The latest GDP data confirms that it grew by 3.1% in the 12 months to Q1 2014. The most positive news though is that the growth is based on increasingly solid foundations.
Total business investment increased by 8.7% between Q1 2013 and Q1 2014 and by 2.7% between Q4 2013 and Q1 2014. Therefore, it is reassuring that the increased business confidence, as indicated by the various survey data, is feeding through in to the real economy.
Employment rising, but wages stagnated
Despite the strong growth in employment, there still looks to be slack in the labour market, which is translating into low wage growth. April’s numbers show total employment at 72.9%, up from 71.5% in comparison with April 2013; however, wages only increased by 0.7% in comparison with 12 months previously.
There are some one-off taxation reasons why there was a drop in comparison with March’s figure of 1.9% p.a., but overall, it does show that there is not enough pressure being exerted on employers to increase wage settlements.
Interest rates will likely increase soon
One of the most important questions for the property industry is when will the MPC finally increase the base rate.

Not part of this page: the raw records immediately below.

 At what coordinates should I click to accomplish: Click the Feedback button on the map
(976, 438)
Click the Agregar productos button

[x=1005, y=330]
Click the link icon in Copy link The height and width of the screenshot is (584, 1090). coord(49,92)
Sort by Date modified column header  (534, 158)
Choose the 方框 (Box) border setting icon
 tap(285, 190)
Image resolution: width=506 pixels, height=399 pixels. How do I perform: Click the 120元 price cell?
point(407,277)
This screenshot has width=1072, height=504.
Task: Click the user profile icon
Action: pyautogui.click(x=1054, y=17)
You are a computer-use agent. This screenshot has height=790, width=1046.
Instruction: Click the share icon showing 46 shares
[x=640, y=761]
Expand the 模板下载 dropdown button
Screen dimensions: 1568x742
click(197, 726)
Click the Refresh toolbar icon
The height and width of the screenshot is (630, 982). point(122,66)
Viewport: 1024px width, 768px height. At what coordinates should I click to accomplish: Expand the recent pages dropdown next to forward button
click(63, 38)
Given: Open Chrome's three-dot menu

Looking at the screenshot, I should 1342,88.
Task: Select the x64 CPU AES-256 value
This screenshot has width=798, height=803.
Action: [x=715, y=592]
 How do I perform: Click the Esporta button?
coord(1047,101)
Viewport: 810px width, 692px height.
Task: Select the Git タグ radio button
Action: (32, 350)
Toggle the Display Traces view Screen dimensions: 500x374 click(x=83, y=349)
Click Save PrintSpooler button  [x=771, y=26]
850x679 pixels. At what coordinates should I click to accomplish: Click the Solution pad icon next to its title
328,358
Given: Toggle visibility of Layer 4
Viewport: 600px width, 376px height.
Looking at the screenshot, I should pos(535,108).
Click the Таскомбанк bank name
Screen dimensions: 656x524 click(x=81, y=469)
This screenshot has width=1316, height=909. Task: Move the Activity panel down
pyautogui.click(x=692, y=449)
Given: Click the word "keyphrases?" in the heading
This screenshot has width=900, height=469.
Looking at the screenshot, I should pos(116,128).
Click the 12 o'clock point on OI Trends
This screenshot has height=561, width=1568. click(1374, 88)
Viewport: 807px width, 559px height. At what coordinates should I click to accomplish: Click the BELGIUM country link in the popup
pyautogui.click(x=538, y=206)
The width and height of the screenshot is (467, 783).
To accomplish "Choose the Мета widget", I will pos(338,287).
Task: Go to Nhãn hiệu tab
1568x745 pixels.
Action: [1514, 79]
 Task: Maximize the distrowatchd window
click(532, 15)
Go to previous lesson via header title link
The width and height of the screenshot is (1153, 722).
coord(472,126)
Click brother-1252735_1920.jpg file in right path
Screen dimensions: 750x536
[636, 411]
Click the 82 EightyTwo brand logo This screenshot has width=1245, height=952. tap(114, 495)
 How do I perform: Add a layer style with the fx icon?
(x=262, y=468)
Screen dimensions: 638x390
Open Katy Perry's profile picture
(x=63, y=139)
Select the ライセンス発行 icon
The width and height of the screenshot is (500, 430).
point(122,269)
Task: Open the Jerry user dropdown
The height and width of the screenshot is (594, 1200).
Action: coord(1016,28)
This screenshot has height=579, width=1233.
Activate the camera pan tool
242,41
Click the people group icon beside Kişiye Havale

It had been thought that this will not be until 2015, but Mark Carney’s speech at the Mansion House on June 12, has raised the prospect of a rise “sooner than markets currently expect”. The markets therefore, have quickly moved on to price in a rate rise of 0.25% before the end of 2014, which now appears likely given the context and content of the Governor’s speech.
Rents increasing in London
In Central London, office rents continue to grow on the back of growing demand for office space from a wide variety of occupiers: office-based employment in London increased by 7% in the 12 months to April and the forecasts show this trend is going to continue.
The construction figures show a spike in London office completions in 2014 and of this around 2m sq ft is still available. However, relatively strong levels of occupier demand mean this should not negatively impact on the prospects for rental growth. Completion levels will also drop to something approaching a nine year low in 2015, which also lessens any chance of oversupply.
The momentum in the occupier markets outside Central London continues to build, albeit slowly. The markets in the South East and the best performing cities are showing positive signs and average rents are growing, but this is not true across the board. Whereas in the capital markets, total investment in regional property has increased substantially over the last 12 months.
This is in response to the improvements in the economy, the weight of money chasing property as an asset class and the expense of London; however, there are some worries that the investment market is now running slightly ahead of the occupier market. Weighted average transactional yields in the first six months of 2014 for regional offices are 6.8% and for industrial are 6.7%. This is low on a historical basis and shows investors are having to price in rental growth in order to achieve required returns.